Moore: Root for Mariners’ young players to do well — and lose enough to get No. 1 overall pick
Boy Howdy tweeted something last week about wanting the Mariners’ young players to play well but also hoping the Mariners would lose more often than not so they could improve their draft position in 2021.
This is exactly how every Mariners’ fan should feel about this 60-game season. Shoot for the stars when it comes to losing one game after another – and there have been five in a row now – because it improves their chances of landing the No. 1 overall pick.
That No. 1 pick is expected to be Vanderbilt right-hander Kumar Rocker, who looks like an ace in waiting. And even if he’s not, adding Rocker to an assembly line of promising starters that includes George Kirby, Emerson Hancock, Logan Gilbert, Justus Sheffield and Justin Dunn further upgrades the rotation of the future.
Other than Rocker’s teammate, Jake Leiter, another pitcher and the son of former MLB lefty Al Leiter, I haven’t seen others who project as the No. 2 pick, and I don’t care about the No. 2 pick anyway. When I think of No. 2 picks, I think of Dustin Ackley in 2009.

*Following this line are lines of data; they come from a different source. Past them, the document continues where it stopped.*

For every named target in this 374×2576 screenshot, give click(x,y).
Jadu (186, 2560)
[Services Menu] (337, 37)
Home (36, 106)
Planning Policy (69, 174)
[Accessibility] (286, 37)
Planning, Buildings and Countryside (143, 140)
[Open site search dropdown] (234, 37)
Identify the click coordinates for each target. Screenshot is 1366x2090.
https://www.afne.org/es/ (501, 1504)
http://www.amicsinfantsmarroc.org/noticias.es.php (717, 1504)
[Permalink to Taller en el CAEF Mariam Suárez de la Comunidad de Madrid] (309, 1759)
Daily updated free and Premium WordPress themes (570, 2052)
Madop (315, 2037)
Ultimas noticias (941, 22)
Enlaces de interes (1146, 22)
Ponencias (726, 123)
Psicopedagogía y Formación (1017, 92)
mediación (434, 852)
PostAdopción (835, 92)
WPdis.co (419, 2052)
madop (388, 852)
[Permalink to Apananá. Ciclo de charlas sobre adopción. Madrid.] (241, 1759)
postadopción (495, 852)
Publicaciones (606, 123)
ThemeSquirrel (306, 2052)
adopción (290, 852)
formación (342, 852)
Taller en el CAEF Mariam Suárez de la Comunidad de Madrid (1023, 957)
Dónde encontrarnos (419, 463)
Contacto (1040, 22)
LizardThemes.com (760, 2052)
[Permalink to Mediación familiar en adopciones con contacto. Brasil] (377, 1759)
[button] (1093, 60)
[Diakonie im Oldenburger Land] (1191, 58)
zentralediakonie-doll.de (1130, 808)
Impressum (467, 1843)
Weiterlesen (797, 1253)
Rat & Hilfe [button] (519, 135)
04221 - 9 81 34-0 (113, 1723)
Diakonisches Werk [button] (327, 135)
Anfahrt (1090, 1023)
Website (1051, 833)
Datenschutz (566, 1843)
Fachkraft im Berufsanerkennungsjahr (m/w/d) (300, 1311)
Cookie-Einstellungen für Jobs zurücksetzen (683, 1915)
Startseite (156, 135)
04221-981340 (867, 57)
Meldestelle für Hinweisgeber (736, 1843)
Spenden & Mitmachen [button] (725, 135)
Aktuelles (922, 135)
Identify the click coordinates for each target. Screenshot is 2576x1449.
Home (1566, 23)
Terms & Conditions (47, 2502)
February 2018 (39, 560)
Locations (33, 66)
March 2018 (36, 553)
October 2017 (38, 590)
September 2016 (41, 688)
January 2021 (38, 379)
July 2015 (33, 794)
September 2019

The Mariners could have had the No. 1 pick in the 2009 draft if they had tanked in their final weekend series against the A’s in 2008, but they won all three, allowing the Washington Nationals to finish with the worst MLB record and the right to draft Stephen Strasburg, who has become one of the best starters in the big leagues. He pitched for a World Series championship team last year while Ackley is currently a free agent and probably out of baseball for good.
So I don’t want a repeat of that scenario 11 years later. Go ahead and root for Kyle Lewis, Evan White and J.P. Crawford along with Sheffield and Dunn. Same goes for Shed Long and some of the relievers – any of the young guys who factor into the future core of playoff-contending teams.
Saturday night when White hit a long home run, terrific! Everyone’s pulling for that kid to snap out of his slump. And it was perfect for the 2021 draft too – the Mariners lost 2-1.
And Sunday in Houston we saw Sheffield turn in his second consecutive quality start. That worked out well too – the Mariners lost 3-2.
The five-game losing streak should extend to nine by Thursday after the Mariners play the Dodgers in a four-game series, two in Los Angeles, two in Seattle. The downward trend needs to pick up some pace because the Pirates, at 4-14, are fighting hard to get that No. 1 spot and currently hold a 2 1/2-game lead over the 7-16 Mariners. The Red Sox are also irritating, sitting a half-game behind – or ahead, depending on how you look at it – of the Mariners at 6-16.
This line of thinking counters how we typically watch and appreciate sports, wanting the home team to win. But that makes little sense now.